<<<<

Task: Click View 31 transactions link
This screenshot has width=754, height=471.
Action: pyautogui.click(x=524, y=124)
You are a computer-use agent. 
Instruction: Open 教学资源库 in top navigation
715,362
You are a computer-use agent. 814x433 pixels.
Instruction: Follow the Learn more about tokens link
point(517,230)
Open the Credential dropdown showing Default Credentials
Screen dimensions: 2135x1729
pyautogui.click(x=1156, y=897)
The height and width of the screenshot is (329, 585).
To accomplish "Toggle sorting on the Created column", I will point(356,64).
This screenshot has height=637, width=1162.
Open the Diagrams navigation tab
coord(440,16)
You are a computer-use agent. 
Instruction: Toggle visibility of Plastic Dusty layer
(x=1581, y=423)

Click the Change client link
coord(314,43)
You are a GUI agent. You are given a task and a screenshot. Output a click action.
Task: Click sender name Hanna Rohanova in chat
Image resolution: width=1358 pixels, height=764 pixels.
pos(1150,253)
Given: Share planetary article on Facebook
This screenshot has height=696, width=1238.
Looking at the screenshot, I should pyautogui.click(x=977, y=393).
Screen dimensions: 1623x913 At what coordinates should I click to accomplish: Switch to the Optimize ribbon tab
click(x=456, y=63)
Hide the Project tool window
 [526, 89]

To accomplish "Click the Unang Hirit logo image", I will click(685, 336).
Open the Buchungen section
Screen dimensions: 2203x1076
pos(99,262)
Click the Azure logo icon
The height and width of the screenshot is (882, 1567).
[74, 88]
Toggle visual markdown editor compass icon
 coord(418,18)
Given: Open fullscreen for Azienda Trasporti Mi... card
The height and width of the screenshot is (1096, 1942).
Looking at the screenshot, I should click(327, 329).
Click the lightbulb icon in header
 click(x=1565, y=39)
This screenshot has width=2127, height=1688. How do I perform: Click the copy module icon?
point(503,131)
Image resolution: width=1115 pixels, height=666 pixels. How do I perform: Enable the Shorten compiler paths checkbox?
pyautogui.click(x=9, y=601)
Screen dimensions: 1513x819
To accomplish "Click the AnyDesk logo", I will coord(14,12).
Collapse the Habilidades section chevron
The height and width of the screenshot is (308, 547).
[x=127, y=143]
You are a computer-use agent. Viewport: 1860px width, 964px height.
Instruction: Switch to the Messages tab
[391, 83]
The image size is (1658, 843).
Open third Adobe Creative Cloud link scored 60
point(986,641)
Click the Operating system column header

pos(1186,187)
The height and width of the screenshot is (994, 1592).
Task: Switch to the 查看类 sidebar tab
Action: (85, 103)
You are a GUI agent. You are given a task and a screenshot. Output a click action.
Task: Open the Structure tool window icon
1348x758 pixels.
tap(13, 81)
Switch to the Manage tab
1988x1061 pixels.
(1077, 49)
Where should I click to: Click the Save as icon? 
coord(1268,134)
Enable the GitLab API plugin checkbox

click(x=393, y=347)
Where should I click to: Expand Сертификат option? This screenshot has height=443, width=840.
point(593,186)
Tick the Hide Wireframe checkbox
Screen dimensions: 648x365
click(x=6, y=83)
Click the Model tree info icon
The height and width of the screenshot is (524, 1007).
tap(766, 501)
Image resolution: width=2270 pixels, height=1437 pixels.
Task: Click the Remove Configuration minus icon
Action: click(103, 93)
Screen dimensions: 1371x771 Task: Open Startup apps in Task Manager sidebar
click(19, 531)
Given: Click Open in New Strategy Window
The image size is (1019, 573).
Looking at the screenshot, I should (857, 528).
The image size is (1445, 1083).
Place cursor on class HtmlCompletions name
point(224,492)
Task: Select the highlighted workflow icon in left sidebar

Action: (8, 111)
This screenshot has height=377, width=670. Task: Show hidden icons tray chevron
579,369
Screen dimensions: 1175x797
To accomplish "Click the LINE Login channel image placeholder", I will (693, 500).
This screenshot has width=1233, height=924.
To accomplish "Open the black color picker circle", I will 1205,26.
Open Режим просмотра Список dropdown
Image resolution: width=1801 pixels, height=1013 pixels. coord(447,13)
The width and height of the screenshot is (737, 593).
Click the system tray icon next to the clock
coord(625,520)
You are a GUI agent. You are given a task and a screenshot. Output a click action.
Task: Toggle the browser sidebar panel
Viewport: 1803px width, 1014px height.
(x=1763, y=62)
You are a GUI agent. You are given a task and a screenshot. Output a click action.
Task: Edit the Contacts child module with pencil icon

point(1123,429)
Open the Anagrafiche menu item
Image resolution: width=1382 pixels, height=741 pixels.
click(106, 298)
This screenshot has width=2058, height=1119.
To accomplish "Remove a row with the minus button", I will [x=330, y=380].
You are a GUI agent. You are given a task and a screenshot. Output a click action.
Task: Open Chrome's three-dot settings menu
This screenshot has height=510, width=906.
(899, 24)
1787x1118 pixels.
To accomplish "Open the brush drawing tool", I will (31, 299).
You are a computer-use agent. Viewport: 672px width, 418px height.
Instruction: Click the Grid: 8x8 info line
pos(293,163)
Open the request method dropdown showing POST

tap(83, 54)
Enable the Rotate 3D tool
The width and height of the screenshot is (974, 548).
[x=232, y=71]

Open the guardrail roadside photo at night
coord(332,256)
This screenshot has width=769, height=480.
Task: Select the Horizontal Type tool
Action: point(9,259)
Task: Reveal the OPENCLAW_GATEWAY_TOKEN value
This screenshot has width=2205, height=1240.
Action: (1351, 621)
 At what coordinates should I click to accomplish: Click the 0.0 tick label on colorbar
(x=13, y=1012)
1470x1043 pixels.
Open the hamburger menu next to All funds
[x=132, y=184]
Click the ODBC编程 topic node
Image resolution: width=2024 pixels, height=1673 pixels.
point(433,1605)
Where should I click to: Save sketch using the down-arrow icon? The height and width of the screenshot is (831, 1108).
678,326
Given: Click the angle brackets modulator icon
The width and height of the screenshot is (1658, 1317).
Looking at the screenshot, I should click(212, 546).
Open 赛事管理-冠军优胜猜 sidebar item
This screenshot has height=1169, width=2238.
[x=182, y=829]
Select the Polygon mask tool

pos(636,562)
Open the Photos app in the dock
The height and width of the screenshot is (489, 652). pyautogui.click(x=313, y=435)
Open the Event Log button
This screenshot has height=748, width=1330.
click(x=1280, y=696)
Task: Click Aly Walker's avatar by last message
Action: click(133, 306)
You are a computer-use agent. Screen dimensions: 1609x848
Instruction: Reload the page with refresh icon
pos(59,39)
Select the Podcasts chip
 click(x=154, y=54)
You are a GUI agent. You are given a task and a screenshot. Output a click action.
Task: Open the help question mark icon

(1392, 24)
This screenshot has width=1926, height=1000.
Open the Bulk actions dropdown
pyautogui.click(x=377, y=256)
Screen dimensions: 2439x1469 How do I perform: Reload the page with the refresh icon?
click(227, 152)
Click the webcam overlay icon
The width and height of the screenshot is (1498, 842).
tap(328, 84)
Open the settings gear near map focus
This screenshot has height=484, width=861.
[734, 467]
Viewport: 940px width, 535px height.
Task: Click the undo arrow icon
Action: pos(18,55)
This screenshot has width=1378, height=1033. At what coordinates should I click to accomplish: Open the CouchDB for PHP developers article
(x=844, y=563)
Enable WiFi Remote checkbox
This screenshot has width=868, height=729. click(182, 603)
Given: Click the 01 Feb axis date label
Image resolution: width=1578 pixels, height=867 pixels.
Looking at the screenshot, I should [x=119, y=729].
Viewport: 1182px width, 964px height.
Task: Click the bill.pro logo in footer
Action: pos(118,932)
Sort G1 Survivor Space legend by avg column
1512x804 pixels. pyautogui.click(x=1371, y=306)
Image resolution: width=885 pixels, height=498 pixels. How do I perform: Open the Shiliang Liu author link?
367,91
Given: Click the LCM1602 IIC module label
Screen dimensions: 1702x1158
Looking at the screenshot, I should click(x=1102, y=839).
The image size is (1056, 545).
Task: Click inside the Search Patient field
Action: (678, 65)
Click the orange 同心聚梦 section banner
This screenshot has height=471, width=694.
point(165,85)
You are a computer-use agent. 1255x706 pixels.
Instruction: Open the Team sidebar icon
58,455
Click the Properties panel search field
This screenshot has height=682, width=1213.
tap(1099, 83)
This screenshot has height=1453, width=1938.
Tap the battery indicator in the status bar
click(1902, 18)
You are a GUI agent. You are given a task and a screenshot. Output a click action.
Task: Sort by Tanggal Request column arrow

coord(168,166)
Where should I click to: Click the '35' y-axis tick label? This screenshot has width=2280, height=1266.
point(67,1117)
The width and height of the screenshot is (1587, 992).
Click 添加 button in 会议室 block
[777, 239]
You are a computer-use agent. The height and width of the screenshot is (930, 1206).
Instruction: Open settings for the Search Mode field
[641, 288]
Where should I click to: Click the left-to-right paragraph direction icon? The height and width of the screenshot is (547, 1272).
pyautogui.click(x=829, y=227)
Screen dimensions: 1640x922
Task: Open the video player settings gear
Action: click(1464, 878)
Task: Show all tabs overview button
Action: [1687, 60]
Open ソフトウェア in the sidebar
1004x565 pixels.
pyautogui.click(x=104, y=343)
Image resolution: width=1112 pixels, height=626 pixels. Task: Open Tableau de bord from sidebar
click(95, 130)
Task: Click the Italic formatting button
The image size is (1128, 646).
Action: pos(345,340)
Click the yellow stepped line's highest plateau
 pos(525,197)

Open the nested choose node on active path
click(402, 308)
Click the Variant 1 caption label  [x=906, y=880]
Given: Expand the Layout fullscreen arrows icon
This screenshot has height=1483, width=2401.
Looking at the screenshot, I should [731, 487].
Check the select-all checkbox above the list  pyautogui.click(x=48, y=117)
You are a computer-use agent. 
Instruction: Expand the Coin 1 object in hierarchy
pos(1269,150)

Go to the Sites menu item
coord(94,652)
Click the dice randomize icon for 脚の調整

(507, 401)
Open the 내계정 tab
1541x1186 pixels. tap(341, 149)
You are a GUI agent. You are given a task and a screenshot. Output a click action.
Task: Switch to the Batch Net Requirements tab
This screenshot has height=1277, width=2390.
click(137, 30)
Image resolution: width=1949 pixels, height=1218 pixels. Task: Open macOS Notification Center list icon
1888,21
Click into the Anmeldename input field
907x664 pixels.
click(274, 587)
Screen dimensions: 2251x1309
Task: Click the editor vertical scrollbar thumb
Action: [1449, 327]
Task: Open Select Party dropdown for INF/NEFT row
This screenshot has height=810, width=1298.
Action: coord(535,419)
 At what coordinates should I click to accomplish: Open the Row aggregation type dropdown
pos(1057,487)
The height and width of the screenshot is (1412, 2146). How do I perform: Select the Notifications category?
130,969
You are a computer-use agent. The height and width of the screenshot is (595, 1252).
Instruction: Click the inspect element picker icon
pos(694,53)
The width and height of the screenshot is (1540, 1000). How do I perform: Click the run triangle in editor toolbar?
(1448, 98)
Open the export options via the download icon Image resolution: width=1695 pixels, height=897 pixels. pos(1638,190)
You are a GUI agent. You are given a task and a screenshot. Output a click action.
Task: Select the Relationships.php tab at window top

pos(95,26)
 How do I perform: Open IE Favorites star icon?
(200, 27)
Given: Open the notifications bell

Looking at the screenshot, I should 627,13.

>>>>

Work instruction
The entries above hold a line with "The height and width of the screenshot is (329, 585)." and a later line with "Given: Open fullscreen". Write out exactly those lines and all lines between, nothing more.

Exercise response
The height and width of the screenshot is (329, 585).
To accomplish "Toggle sorting on the Created column", I will point(356,64).
This screenshot has height=637, width=1162.
Open the Diagrams navigation tab
coord(440,16)
You are a computer-use agent. 
Instruction: Toggle visibility of Plastic Dusty layer
(x=1581, y=423)

Click the Change client link
coord(314,43)
You are a GUI agent. You are given a task and a screenshot. Output a click action.
Task: Click sender name Hanna Rohanova in chat
Image resolution: width=1358 pixels, height=764 pixels.
pos(1150,253)
Given: Share planetary article on Facebook
This screenshot has height=696, width=1238.
Looking at the screenshot, I should pyautogui.click(x=977, y=393).
Screen dimensions: 1623x913 At what coordinates should I click to accomplish: Switch to the Optimize ribbon tab
click(x=456, y=63)
Hide the Project tool window
 [526, 89]

To accomplish "Click the Unang Hirit logo image", I will click(685, 336).
Open the Buchungen section
Screen dimensions: 2203x1076
pos(99,262)
Click the Azure logo icon
The height and width of the screenshot is (882, 1567).
[74, 88]
Toggle visual markdown editor compass icon
 coord(418,18)
Given: Open fullscreen for Azienda Trasporti Mi... card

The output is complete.